De l’Ouganda au Vietnam : les milliers d’étrangers morts en Ukraine pour la Russie
Au moins 3 586 étrangers originaires de plus de 40 pays ont trouvé la mort en combattant aux côtés de la Russie depuis le début de son invasion à grande échelle de l’Ukraine, selon une enquête de la BBC. Parmi ces individus, on trouve des prisonniers recrutés dans les prisons russes, des migrants affirmant avoir été contraints ou trompés, des volontaires attirés par des salaires élevés, ainsi que des soldats réguliers nord-coréens envoyés dans le cadre d’un accord entre Moscou et Pyongyang.

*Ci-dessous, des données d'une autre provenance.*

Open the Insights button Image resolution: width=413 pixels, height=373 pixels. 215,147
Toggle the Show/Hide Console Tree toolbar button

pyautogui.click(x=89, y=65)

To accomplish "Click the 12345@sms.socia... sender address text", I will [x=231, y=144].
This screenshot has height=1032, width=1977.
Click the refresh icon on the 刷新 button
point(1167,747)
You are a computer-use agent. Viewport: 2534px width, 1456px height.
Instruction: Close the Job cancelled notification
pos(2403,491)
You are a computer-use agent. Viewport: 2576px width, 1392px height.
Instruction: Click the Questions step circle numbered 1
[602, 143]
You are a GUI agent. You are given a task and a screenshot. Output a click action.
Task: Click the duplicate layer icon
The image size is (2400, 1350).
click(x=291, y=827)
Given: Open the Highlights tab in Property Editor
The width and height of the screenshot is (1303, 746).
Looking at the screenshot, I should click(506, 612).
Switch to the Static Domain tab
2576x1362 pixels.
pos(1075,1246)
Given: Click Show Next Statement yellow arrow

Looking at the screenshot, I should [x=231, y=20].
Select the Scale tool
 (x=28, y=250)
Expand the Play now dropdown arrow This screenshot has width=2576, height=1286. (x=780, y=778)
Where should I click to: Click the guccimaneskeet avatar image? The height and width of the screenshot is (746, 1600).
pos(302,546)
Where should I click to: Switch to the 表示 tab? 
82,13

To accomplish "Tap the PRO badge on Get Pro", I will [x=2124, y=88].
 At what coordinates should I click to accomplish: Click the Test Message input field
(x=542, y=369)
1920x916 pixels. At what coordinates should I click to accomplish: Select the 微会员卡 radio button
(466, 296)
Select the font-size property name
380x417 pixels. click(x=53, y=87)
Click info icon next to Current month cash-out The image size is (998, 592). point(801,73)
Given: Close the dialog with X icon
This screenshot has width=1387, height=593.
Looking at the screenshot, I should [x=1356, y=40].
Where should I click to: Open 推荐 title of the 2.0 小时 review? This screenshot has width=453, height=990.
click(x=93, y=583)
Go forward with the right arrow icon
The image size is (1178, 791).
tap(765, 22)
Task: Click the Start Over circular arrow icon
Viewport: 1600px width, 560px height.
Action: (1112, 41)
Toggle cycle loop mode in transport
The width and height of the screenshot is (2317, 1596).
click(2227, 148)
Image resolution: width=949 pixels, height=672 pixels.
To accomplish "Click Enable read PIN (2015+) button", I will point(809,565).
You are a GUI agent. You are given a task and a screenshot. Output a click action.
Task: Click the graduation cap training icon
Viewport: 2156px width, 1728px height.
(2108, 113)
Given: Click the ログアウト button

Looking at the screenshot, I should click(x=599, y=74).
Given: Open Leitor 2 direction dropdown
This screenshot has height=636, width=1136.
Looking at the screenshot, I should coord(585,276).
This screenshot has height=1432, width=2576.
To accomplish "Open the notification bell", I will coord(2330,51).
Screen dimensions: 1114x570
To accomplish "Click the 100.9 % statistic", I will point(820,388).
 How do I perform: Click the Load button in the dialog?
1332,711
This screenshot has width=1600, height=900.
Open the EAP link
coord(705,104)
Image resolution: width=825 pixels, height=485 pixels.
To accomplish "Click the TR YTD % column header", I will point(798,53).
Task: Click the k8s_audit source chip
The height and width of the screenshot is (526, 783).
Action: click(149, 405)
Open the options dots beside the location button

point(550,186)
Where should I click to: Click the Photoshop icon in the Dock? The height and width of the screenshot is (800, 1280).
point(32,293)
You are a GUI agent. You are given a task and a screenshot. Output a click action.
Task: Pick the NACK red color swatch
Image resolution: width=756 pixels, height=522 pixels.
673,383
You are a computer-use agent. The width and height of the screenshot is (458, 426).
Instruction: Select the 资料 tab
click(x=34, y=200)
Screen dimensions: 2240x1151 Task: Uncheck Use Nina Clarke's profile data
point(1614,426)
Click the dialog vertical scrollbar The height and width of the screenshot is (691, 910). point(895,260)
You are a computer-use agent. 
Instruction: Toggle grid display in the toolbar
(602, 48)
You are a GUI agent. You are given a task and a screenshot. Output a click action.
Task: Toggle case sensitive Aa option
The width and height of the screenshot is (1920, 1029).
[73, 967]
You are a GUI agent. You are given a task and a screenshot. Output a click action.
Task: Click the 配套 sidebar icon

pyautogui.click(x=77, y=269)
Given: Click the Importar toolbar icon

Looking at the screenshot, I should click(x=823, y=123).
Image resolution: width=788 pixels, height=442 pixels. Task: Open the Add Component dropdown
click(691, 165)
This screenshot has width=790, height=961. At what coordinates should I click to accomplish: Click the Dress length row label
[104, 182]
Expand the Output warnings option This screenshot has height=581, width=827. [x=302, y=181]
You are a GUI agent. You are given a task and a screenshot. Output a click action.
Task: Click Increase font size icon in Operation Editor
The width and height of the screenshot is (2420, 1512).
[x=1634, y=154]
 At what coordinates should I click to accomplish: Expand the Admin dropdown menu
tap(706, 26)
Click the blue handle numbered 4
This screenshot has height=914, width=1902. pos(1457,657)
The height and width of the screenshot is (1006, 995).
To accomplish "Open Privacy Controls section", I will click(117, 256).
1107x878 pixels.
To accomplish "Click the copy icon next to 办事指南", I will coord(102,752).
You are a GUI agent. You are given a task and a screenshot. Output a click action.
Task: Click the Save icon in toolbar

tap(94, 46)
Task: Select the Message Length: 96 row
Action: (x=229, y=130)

Le service russe de la BBC et le média indépendant Mediazona tiennent un registre des pertes russes vérifiées, basé sur des informations issues de sources ouvertes, telles que des communiqués officiels, des messages et des photos de tombes publiées sur les réseaux sociaux, ainsi que des commémorations de guerre.
L’un des noms sur cette liste est Edson Kamwesigye, originaire d’Ouganda. Selon sa famille, il pensait se rendre en Russie pour travailler comme agent de sécurité. Cet Ougandais de 45 ans avait précédemment travaillé comme agent de sécurité en Irak et en Afghanistan, mais n’avait jamais participé à des combats. Après son retour en Ouganda, il a tenté de subvenir aux besoins de sa famille en conduisant un taxi et en se lançant dans l’agriculture. En décembre 2025, il a annoncé à sa famille qu’il avait trouvé un nouvel emploi en Russie, mais une semaine plus tard, il a été tué à Kupiansk, en Ukraine.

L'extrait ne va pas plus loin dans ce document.